To review how plausible such a view is, let’s remember the different types of organizations, and the goals that characterize them:
Some readers may wonder, where have I seen something like that pyramid before? Well, I have purposefully taken the format of the arch-famous “pyramid of needs” by Abraham Maslow, developed in his 1954 book Motivation and Personality and since then a staple in management balderdash. Because, let’s be honest, the people that use the pyramid do not have the slightest clue of what people really want, or why it is depicted as a pyramid in the first place –a graphical metaphor Maslow himself never used, or how it connects with whatever else is being presented… it took me a while to figure this out, but I think it is mainly used as a generic “legitimacy enhancer”, so people throws it in the middle of whatever it is they are propounding hoping that, being a well established and generally accepted piece of lore, it will benefit from the credibility it carries.

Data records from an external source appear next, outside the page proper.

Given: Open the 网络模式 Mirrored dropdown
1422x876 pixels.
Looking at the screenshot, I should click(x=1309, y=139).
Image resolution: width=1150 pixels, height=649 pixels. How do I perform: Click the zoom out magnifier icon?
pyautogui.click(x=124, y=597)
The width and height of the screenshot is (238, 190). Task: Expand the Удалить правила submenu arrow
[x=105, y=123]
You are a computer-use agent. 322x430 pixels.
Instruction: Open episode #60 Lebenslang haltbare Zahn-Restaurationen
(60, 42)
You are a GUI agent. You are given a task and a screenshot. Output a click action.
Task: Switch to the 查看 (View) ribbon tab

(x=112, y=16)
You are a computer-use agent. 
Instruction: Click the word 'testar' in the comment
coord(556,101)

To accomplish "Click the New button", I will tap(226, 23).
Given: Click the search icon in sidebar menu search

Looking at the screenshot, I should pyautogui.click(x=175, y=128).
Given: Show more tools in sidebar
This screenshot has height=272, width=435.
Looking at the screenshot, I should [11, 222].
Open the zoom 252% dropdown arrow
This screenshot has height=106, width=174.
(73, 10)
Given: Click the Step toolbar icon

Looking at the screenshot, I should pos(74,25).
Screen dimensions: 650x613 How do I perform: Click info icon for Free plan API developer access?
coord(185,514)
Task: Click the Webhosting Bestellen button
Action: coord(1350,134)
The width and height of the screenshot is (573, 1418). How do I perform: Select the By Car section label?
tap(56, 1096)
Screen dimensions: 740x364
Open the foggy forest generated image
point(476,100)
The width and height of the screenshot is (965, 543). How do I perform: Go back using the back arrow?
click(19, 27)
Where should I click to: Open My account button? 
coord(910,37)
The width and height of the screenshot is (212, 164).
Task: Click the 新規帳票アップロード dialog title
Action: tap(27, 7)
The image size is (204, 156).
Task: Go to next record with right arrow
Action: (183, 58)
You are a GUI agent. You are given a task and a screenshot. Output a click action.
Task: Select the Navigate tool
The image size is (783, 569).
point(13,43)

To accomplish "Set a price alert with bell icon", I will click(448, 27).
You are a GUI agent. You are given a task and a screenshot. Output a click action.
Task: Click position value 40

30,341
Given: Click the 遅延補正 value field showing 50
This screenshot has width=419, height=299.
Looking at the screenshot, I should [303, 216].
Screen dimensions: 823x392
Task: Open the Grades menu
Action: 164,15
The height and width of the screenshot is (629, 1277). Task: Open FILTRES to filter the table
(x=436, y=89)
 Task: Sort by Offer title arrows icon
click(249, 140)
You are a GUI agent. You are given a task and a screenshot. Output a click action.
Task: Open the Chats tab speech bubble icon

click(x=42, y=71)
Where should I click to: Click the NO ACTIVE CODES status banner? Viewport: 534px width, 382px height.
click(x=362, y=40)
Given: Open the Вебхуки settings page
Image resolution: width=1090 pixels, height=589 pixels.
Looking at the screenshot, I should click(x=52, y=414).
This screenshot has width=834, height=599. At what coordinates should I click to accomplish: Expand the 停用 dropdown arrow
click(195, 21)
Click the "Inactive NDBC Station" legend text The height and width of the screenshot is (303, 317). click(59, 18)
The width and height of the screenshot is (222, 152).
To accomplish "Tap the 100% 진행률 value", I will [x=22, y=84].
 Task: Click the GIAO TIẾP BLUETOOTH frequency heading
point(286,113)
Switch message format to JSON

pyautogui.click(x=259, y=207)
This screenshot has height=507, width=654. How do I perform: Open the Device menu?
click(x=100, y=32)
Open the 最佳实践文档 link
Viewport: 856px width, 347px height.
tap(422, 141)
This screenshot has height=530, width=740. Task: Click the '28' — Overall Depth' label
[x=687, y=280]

Now, formulating the hierarchy of goals that way there are a number of features that make the choice of a pyramid a most natural one. To begin with, each “higher” goal concerns itself with a set of reality that encompasses the “lower” ones: the religious organization is concerned by “what there really is”, a part of which is the material world. The educational one cares about how that material world functions, a part of it being the people who inhabit it and share certain identifiable traits. The political one cares about precisely that group of people sharing a trait, which necessarily encompasses the individual whose advancement is the main objective of the economic organization. Now some may argue that everything is OK, except for the higher level. Because there isn’t anything other than matter (let’s not forget that is the vastly dominant opinion nowadays), so the three first layers do indeed encompass each other, but the fourth one is just a figment of (some people) imagination, and shouldn’t be there at all. Indeed, for those people there is no point in theorizing about religious organizations, as those organizations are congeries of self deluded dupes, and what we should do is abolish them, get rid of them as fast as possible, and not devote any time theorizing how they fit with other types of organizations that pursue worthier (because more real) goals.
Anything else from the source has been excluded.